Many individuals in health care facilities are able to achieve sufficient caloric intake through eating prepared meals. However, a sizable number of such patients are unable to ingest enough food to meet their body's needs. Examples of these individuals would include burn patients, whose daily caloric needs are often in excess of 5,000 calories, and critically ill, weak, or comatose patients who may be unable to chew their food. For these patients, caloric supplementation through parenteral, also known as intravenous, feeding is not a viable alternative.
In response to this problem, liquid foods have been developed for enteral feeding. Enteral feeding is providing nourishment through the oral tract by defined nutritional diets. Typically, enteral feeding utilizes a nasogastric tube to transport the liquid nutritional products from the container through the patient's nasal cavity and thence into the stomach. Early enteral nutritional product containers were empty, sterilized pouches which were filled with sterilized, canned product at the point of use. The filled pouch was spiked by a cannula. However, there are shortcomings associated with that type of packaging including potential product contamination and extensive set-up-time. In response to that problem, a multi-layer plastic bottle was developed having a central layer which provided an oxygen barrier, therefore permitting the bottle to be pre-filled with food product which provided greater shelf-life and less spoilage. This type of plastic bottle utilizes a membrane which must be pierced so as to permit the commencement of the feeding process.

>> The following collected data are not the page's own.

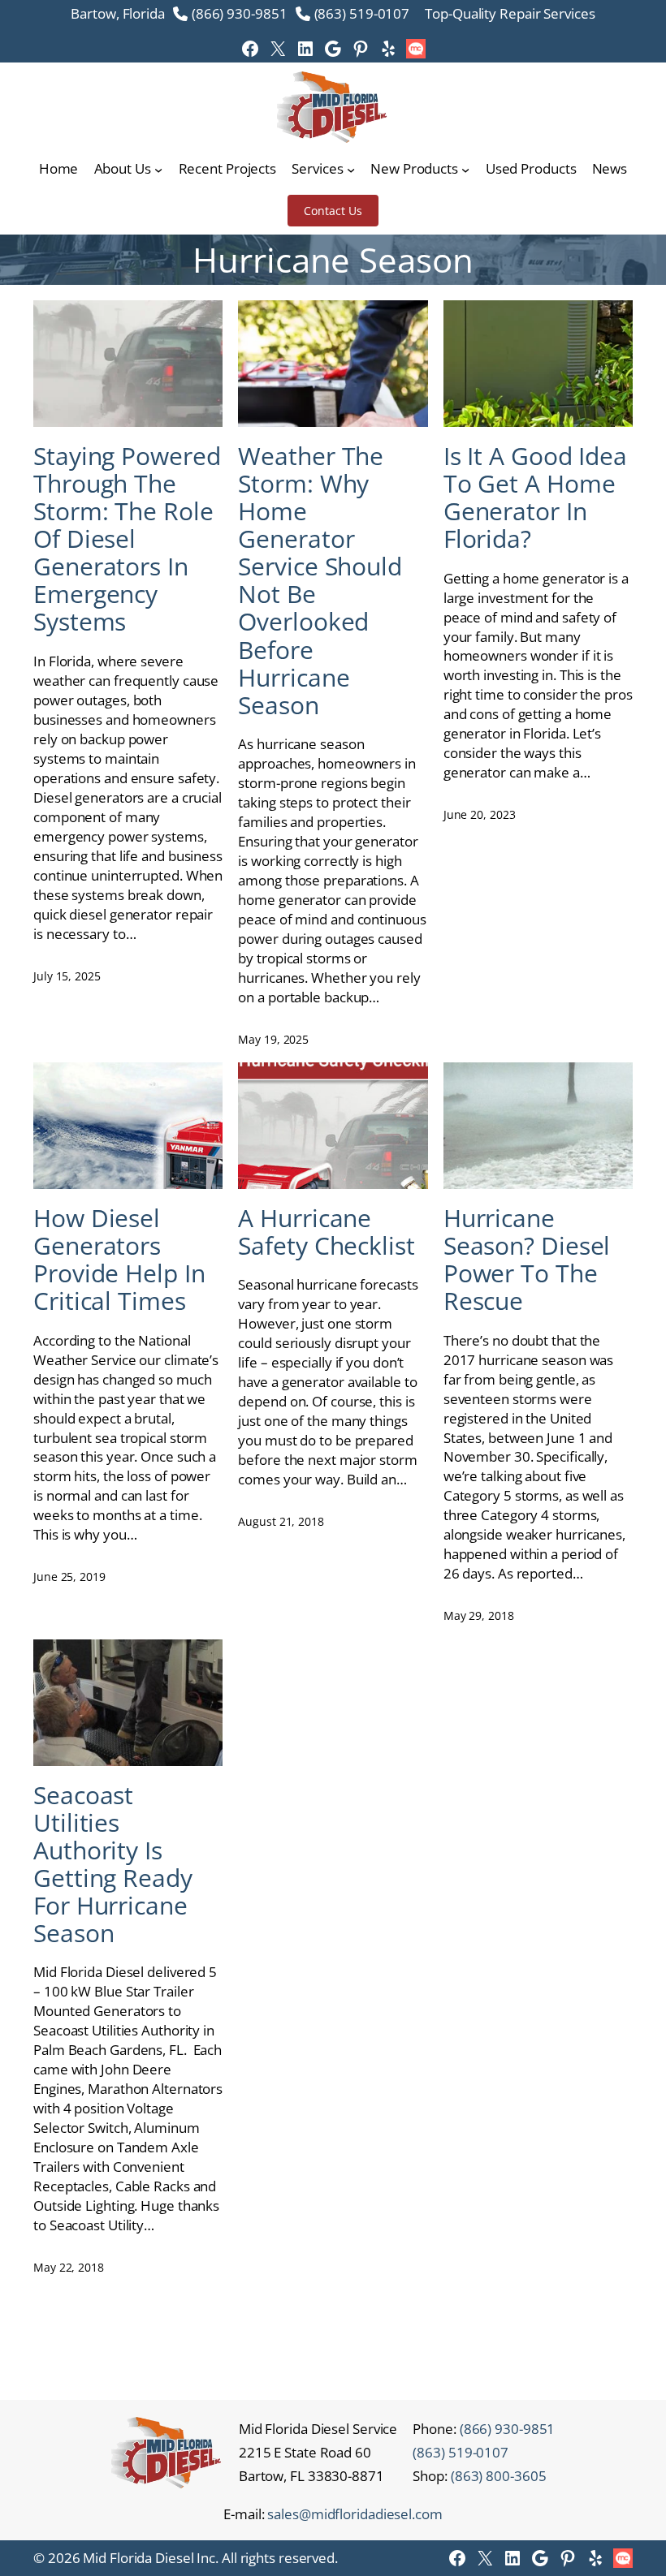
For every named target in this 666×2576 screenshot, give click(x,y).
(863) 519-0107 (362, 13)
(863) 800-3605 (499, 2475)
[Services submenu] (351, 169)
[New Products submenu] (465, 169)
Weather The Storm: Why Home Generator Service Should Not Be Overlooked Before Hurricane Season (320, 580)
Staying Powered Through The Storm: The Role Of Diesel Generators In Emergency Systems (127, 538)
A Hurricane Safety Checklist (326, 1232)
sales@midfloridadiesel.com (354, 2514)
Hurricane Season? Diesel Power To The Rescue (527, 1259)
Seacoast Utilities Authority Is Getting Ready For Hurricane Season (112, 1864)
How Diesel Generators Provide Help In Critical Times (119, 1259)
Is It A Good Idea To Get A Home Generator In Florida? (535, 497)
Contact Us (332, 210)
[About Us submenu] (158, 169)
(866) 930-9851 (240, 13)
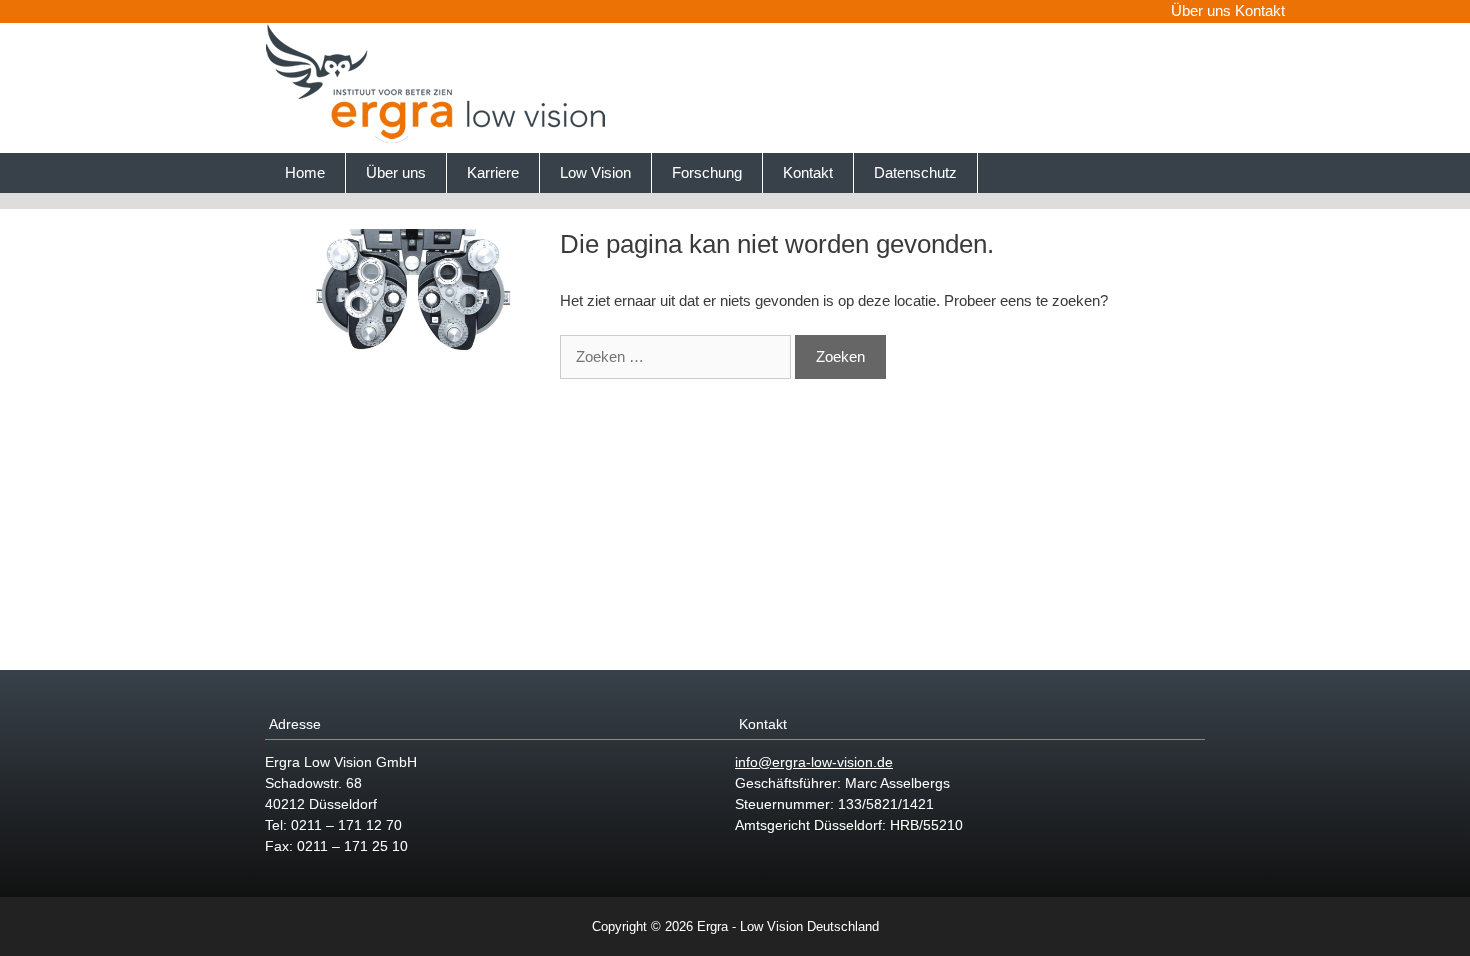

However, a problem arises once cannulation has occurred since the nutritional product container periodically requires the introduction of a small amount of atmospheric air to preclude the establishment of a vacuum in the system, which would terminate the feeding process. This problem has traditionally been overcome in the pre-filled industry by the providing of a valve means to introduce atmospheric air into the enteral nutritional product container. Normally associated with such valve means is a microbial filter.
Ported closures are well known, an example of which is Steidley, U.S. Pat. No. 4,022,258 which discloses a closure for surgical irrigation fluid containers as opposed to one for enteral nutritional product containers. Steidley discloses a large spike member which can pierce a plastic cap with the spike member including a conventional filter positioned adjacent the external surface of the cap. However, Steidley does not address the unique problems associated with the physical composition of enteral nutritional products. Enteral nutritional products are dissimilar from fluids introduced by intravenous feeding primarily due to the presence of minerals and other solids which tend to form a sediment which settles to the bottom of the inverted container during feeding. Additionally, enteral nutritional products are extremely viscous.
Conventional valves associated with enteral nutritional product containers include a ball and an externally positioned filter, both of which are added to the closure structure after the molding process of the closure is completed. Although there has been a long felt need to decrease the manufacturing cost and simplify the manufacturing process associated with the valves by eliminating the ball and redesigning the filter, the fact that the exterior microbial filter currently used prevents contamination of the enteral nutritional product has discouraged experimentation.
It is thus apparent that the need exists for an improved closure for pre-filled enteral nutritional product containers which provides the less costly and more efficient production of such closures, while at the same time ensuring proper microbial filtration.